While the above may explain the fragility of union support for Hollande in general, it does not explain why the CFDT continues to support the government, or at least has not gone to a position of outright opposition as other unions have, in the face of austerity policies. Structural variables and a cost–benefit calculation cannot in themselves explain this position. Indeed, the risk for the CFDT is to be seen as the government’s union and to alienate members and potential members as austerity continues to bite. An explanation must therefore be sought in the ideational realm as well as in cost–benefit analysis. Effectively, the CFDT is sticking to a path traced since the mid-1970s when it embarked upon the process of recentrage and resyndicalization. Its strategy of delivering concrete gains through collective bargaining has seen the confederation grow since the 1980s. The calculation is that signing deals such as the Responsibility Pact will continue to yield concrete results and reinforce the confederation’s image of ‘responsible’ unionism, thereby attracting new members.

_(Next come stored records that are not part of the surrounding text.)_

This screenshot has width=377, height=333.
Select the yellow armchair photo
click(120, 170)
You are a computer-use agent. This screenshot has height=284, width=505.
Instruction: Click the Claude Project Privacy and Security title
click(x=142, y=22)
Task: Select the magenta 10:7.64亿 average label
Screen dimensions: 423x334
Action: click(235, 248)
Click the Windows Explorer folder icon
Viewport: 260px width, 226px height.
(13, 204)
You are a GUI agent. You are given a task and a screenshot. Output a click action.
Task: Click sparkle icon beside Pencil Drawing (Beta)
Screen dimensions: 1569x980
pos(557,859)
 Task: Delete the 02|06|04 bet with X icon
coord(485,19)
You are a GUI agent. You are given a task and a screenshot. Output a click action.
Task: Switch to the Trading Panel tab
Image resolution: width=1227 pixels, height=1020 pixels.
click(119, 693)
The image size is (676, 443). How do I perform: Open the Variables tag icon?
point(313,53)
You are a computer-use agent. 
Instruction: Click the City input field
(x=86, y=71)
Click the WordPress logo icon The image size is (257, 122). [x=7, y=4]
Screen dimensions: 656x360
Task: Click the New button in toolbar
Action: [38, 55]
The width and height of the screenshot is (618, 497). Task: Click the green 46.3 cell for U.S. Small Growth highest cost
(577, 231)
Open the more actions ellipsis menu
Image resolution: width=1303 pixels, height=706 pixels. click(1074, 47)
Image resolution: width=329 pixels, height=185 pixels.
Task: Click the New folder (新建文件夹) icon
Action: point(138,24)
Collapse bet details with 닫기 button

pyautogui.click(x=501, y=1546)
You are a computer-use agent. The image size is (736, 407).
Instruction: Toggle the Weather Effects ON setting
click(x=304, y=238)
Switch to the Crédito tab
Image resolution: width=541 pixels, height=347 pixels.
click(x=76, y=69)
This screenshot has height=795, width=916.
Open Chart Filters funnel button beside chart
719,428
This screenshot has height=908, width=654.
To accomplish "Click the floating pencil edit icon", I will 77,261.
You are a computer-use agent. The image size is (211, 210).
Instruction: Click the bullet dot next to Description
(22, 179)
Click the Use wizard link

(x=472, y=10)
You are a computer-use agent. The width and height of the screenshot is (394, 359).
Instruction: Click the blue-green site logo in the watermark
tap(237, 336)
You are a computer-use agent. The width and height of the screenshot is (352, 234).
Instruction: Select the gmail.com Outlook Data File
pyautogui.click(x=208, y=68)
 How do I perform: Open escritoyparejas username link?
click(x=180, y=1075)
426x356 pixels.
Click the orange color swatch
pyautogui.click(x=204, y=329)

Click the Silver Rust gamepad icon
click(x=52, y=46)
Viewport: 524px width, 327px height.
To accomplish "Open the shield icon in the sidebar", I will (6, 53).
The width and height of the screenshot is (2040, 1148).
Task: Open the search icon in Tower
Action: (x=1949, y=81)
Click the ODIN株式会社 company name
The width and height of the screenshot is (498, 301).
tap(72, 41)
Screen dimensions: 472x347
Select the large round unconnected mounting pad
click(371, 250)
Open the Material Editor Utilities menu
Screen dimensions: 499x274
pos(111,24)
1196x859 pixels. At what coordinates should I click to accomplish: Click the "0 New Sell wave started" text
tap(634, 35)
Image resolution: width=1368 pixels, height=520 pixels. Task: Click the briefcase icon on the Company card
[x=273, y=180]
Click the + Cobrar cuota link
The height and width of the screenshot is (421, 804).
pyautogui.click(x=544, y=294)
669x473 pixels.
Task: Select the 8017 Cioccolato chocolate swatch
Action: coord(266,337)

This invites two observations. First, the CFDT’s position is not so much one of being closely tied to the PS, but one of negotiation with the State as policy-maker and with employers as bargaining partners. Second, as the structural and ideational incentives for links with parties are not strong, but with a need for dialogue with government for policy influence, support for the Hollande administration can be expected to weaken over time, with a return to neutrality in the 2017 elections a distinct possibility. Thus, the rallying of unions, even in the case of the CFDT, to Hollande for the 2012 presidential elections does not represent a sea-change in party–union relations in France. Rather the rapprochement of unions to the PS is politically contingent, and with underlying structural and ideational variables mitigating against party–union ties, it is ultimately fragile and in all probability, temporary.